Your answer should restate each line of the data below word for word.
#### DATA SUPPLIED
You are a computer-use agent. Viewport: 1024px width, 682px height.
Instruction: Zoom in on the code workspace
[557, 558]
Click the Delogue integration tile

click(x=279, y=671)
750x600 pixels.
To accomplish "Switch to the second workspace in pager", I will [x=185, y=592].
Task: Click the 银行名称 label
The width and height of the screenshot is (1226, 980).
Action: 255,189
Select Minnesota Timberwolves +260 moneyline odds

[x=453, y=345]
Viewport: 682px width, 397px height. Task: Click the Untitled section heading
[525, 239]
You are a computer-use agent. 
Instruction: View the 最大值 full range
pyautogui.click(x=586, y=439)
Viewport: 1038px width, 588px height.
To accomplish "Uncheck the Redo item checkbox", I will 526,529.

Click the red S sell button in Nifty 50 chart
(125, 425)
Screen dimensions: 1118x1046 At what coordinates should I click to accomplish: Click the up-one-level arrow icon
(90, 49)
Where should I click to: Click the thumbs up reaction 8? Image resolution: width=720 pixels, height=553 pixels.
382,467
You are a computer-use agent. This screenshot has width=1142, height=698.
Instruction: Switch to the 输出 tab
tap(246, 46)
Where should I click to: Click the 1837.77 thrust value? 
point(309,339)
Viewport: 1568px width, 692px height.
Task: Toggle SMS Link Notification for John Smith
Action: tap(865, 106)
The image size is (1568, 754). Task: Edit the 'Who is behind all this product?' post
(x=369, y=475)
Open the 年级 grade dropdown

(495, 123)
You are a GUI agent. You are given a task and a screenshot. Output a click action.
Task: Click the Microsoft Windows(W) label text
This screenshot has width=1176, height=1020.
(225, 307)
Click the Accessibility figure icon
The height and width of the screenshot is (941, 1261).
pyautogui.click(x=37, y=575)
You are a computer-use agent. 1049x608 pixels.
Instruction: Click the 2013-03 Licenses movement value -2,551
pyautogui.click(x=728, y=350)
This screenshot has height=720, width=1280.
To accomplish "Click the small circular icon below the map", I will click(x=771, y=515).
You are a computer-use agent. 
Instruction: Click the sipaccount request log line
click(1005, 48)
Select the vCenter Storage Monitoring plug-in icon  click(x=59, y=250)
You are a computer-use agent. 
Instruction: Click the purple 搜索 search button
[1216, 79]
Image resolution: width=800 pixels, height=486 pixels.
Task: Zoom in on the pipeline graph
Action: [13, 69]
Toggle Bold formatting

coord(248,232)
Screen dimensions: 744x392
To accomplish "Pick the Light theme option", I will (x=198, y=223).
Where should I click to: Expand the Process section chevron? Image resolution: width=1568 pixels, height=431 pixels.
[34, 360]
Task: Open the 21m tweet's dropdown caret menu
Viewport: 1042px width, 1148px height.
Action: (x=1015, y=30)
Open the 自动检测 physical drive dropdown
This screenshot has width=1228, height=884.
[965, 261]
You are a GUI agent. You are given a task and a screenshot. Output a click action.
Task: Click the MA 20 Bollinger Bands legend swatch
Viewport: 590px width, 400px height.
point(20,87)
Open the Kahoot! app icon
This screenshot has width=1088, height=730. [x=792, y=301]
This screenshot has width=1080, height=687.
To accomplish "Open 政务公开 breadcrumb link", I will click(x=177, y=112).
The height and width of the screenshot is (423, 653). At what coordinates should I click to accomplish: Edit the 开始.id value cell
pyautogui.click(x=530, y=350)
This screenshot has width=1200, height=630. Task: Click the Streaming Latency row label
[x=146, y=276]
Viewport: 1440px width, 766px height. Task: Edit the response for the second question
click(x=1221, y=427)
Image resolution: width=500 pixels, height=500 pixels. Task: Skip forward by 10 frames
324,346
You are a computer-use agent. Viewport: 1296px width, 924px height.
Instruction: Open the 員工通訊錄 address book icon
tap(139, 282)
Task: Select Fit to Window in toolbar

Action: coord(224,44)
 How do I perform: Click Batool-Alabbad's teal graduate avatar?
########
* YOUR SOLUTION *
You are a computer-use agent. Viewport: 1024px width, 682px height.
Instruction: Zoom in on the code workspace
[557, 558]
Click the Delogue integration tile

click(x=279, y=671)
750x600 pixels.
To accomplish "Switch to the second workspace in pager", I will [x=185, y=592].
Task: Click the 银行名称 label
The width and height of the screenshot is (1226, 980).
Action: 255,189
Select Minnesota Timberwolves +260 moneyline odds

[x=453, y=345]
Viewport: 682px width, 397px height. Task: Click the Untitled section heading
[525, 239]
You are a computer-use agent. 
Instruction: View the 最大值 full range
pyautogui.click(x=586, y=439)
Viewport: 1038px width, 588px height.
To accomplish "Uncheck the Redo item checkbox", I will 526,529.

Click the red S sell button in Nifty 50 chart
(125, 425)
Screen dimensions: 1118x1046 At what coordinates should I click to accomplish: Click the up-one-level arrow icon
(90, 49)
Where should I click to: Click the thumbs up reaction 8? Image resolution: width=720 pixels, height=553 pixels.
382,467
You are a computer-use agent. This screenshot has width=1142, height=698.
Instruction: Switch to the 输出 tab
tap(246, 46)
Where should I click to: Click the 1837.77 thrust value? 
point(309,339)
Viewport: 1568px width, 692px height.
Task: Toggle SMS Link Notification for John Smith
Action: tap(865, 106)
The image size is (1568, 754). Task: Edit the 'Who is behind all this product?' post
(x=369, y=475)
Open the 年级 grade dropdown

(495, 123)
You are a GUI agent. You are given a task and a screenshot. Output a click action.
Task: Click the Microsoft Windows(W) label text
This screenshot has width=1176, height=1020.
(225, 307)
Click the Accessibility figure icon
The height and width of the screenshot is (941, 1261).
pyautogui.click(x=37, y=575)
You are a computer-use agent. 1049x608 pixels.
Instruction: Click the 2013-03 Licenses movement value -2,551
pyautogui.click(x=728, y=350)
This screenshot has height=720, width=1280.
To accomplish "Click the small circular icon below the map", I will click(x=771, y=515).
You are a computer-use agent. 
Instruction: Click the sipaccount request log line
click(1005, 48)
Select the vCenter Storage Monitoring plug-in icon  click(x=59, y=250)
You are a computer-use agent. 
Instruction: Click the purple 搜索 search button
[1216, 79]
Image resolution: width=800 pixels, height=486 pixels.
Task: Zoom in on the pipeline graph
Action: [13, 69]
Toggle Bold formatting

coord(248,232)
Screen dimensions: 744x392
To accomplish "Pick the Light theme option", I will (x=198, y=223).
Where should I click to: Expand the Process section chevron? Image resolution: width=1568 pixels, height=431 pixels.
[34, 360]
Task: Open the 21m tweet's dropdown caret menu
Viewport: 1042px width, 1148px height.
Action: (x=1015, y=30)
Open the 自动检测 physical drive dropdown
This screenshot has width=1228, height=884.
[965, 261]
You are a GUI agent. You are given a task and a screenshot. Output a click action.
Task: Click the MA 20 Bollinger Bands legend swatch
Viewport: 590px width, 400px height.
point(20,87)
Open the Kahoot! app icon
This screenshot has width=1088, height=730. [x=792, y=301]
This screenshot has width=1080, height=687.
To accomplish "Open 政务公开 breadcrumb link", I will click(x=177, y=112).
The height and width of the screenshot is (423, 653). At what coordinates should I click to accomplish: Edit the 开始.id value cell
pyautogui.click(x=530, y=350)
This screenshot has width=1200, height=630. Task: Click the Streaming Latency row label
[x=146, y=276]
Viewport: 1440px width, 766px height. Task: Edit the response for the second question
click(x=1221, y=427)
Image resolution: width=500 pixels, height=500 pixels. Task: Skip forward by 10 frames
324,346
You are a computer-use agent. Viewport: 1296px width, 924px height.
Instruction: Open the 員工通訊錄 address book icon
tap(139, 282)
Task: Select Fit to Window in toolbar

Action: coord(224,44)
 How do I perform: Click Batool-Alabbad's teal graduate avatar?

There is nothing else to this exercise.